#### [RECORDED DATA]
——————————

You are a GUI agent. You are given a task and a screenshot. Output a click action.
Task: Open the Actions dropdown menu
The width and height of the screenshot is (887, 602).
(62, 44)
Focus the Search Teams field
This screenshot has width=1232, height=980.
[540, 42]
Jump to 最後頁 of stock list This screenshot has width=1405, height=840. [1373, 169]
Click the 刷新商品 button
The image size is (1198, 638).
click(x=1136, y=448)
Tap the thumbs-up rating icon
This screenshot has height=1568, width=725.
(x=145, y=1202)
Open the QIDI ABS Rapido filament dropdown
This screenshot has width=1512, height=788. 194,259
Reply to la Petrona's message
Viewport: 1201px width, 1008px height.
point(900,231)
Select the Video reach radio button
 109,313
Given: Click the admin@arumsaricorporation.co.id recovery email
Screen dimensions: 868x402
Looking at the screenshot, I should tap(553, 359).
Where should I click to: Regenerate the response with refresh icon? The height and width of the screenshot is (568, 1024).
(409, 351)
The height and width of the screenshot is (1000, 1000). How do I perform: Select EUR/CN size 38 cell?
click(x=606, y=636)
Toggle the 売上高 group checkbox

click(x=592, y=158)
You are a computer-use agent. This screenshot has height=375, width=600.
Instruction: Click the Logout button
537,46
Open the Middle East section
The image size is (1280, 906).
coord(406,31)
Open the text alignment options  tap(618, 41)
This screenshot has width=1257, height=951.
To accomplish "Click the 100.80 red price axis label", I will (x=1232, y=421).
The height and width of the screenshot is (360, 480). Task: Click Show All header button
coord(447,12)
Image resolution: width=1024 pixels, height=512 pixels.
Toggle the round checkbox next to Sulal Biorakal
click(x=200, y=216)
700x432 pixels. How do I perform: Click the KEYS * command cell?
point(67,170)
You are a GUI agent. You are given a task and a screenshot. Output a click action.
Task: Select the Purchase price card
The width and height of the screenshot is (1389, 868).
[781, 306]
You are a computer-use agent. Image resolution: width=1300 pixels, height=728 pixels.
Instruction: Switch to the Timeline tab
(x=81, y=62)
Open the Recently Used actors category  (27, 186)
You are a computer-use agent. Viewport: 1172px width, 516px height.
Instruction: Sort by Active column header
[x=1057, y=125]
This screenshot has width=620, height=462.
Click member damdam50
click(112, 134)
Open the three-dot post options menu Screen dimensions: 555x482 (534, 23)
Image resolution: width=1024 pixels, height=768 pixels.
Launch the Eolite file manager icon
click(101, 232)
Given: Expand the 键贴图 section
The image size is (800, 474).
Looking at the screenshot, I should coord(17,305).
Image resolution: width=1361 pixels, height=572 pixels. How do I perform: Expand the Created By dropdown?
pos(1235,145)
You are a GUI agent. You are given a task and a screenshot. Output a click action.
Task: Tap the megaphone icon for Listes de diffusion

——————————

#### [WHAT THE TASK REQUIRES]
Set down verbatim only the lines between the start of the data above and the line with "Image resolution: width=1024 pixels, height=512", both boundaries included.

#### [TASK OUTPUT]
You are a GUI agent. You are given a task and a screenshot. Output a click action.
Task: Open the Actions dropdown menu
The width and height of the screenshot is (887, 602).
(62, 44)
Focus the Search Teams field
This screenshot has width=1232, height=980.
[540, 42]
Jump to 最後頁 of stock list This screenshot has width=1405, height=840. [1373, 169]
Click the 刷新商品 button
The image size is (1198, 638).
click(x=1136, y=448)
Tap the thumbs-up rating icon
This screenshot has height=1568, width=725.
(x=145, y=1202)
Open the QIDI ABS Rapido filament dropdown
This screenshot has width=1512, height=788. 194,259
Reply to la Petrona's message
Viewport: 1201px width, 1008px height.
point(900,231)
Select the Video reach radio button
 109,313
Given: Click the admin@arumsaricorporation.co.id recovery email
Screen dimensions: 868x402
Looking at the screenshot, I should tap(553, 359).
Where should I click to: Regenerate the response with refresh icon? The height and width of the screenshot is (568, 1024).
(409, 351)
The height and width of the screenshot is (1000, 1000). How do I perform: Select EUR/CN size 38 cell?
click(x=606, y=636)
Toggle the 売上高 group checkbox

click(x=592, y=158)
You are a computer-use agent. This screenshot has height=375, width=600.
Instruction: Click the Logout button
537,46
Open the Middle East section
The image size is (1280, 906).
coord(406,31)
Open the text alignment options  tap(618, 41)
This screenshot has width=1257, height=951.
To accomplish "Click the 100.80 red price axis label", I will (x=1232, y=421).
The height and width of the screenshot is (360, 480). Task: Click Show All header button
coord(447,12)
Image resolution: width=1024 pixels, height=512 pixels.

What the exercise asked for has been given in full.